Your copy should match the entries exactly, except that it holds no pictures.

= Provided records =
____________
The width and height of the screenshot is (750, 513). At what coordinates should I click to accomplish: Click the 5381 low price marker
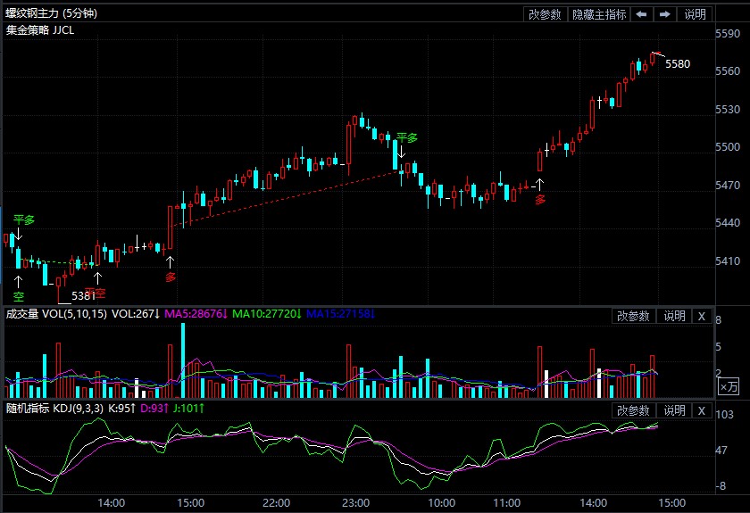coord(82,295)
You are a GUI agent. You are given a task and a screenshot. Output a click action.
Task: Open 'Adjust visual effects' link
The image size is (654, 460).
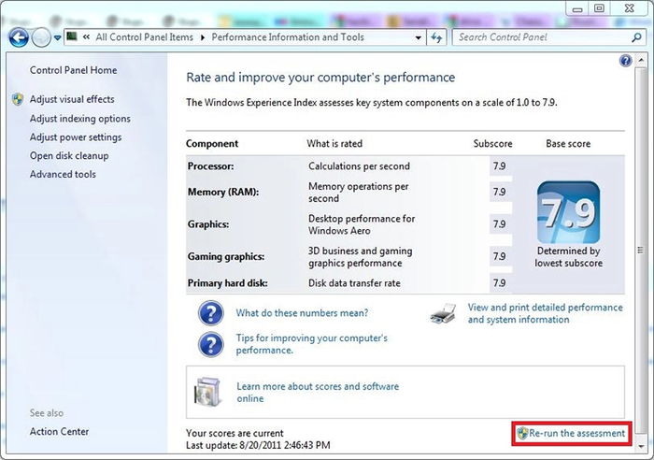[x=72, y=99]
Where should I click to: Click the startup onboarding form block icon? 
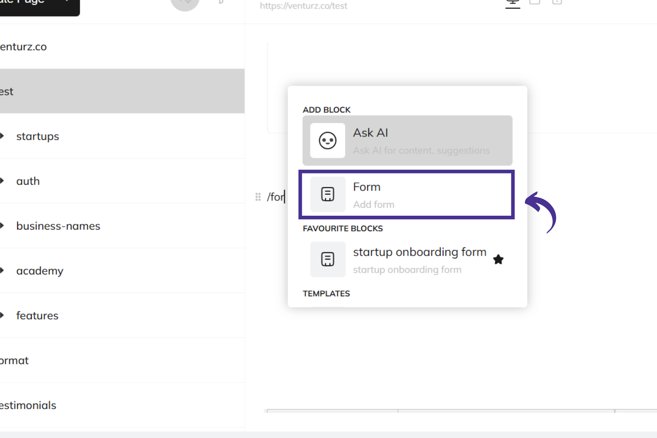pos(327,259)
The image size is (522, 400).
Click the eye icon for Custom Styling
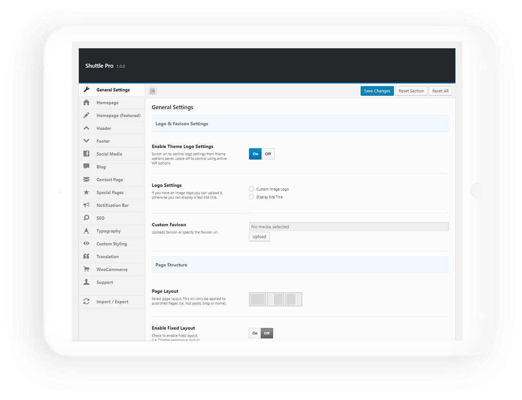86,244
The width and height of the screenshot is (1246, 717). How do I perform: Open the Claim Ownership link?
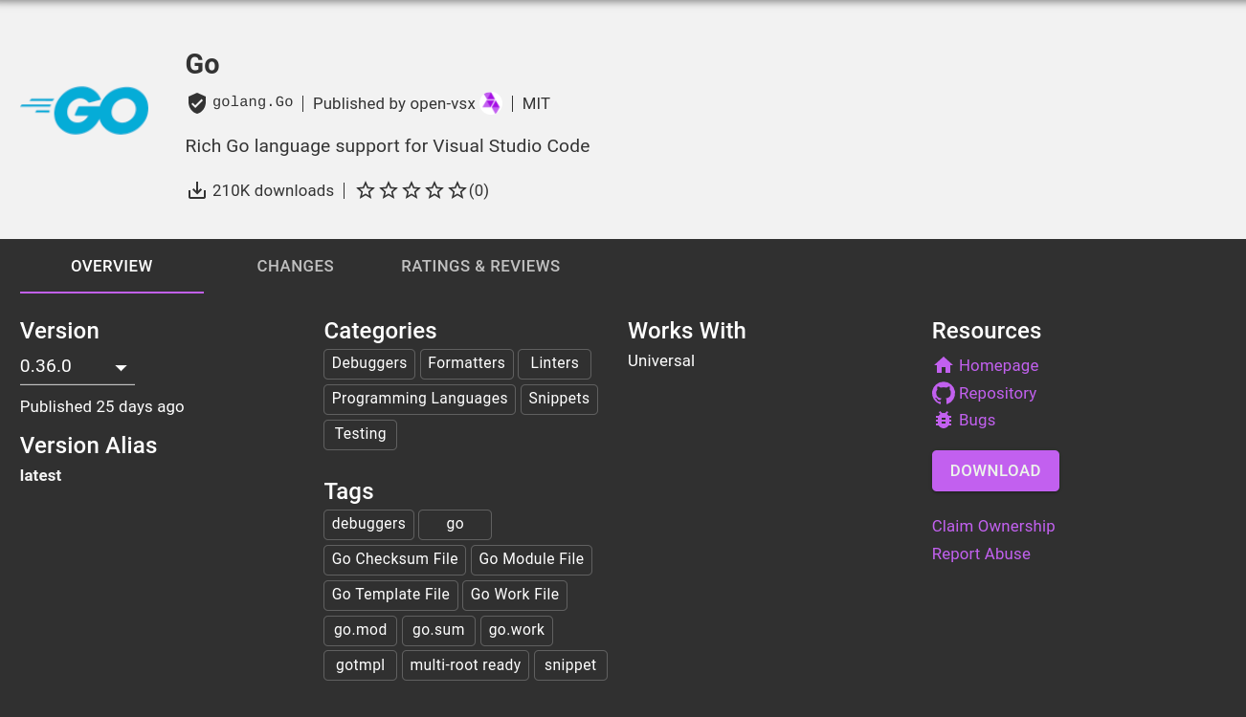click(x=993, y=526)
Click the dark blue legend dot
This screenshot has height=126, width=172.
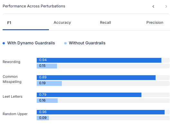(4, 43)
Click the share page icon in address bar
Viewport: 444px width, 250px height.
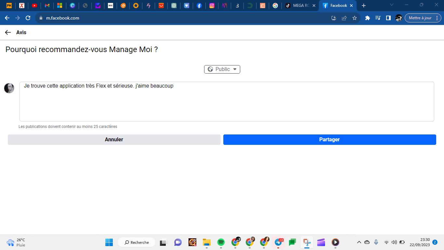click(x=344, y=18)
____________
= Exercise response =
The width and height of the screenshot is (750, 513). At what coordinates should I click to accomplish: Click the 5381 low price marker
coord(82,295)
You are a GUI agent. You are given a task and a screenshot. Output a click action.
Task: Open 'Adjust visual effects' link
The image size is (654, 460).
[x=72, y=99]
Where should I click to: Click the startup onboarding form block icon? 
pos(327,259)
The image size is (522, 400).
Click the eye icon for Custom Styling
86,244
The width and height of the screenshot is (1246, 717). How do I perform: Open the Claim Ownership link?
click(x=993, y=526)
Click the dark blue legend dot
This screenshot has height=126, width=172.
(4, 43)
Click the share page icon in address bar
Viewport: 444px width, 250px height.
click(x=344, y=18)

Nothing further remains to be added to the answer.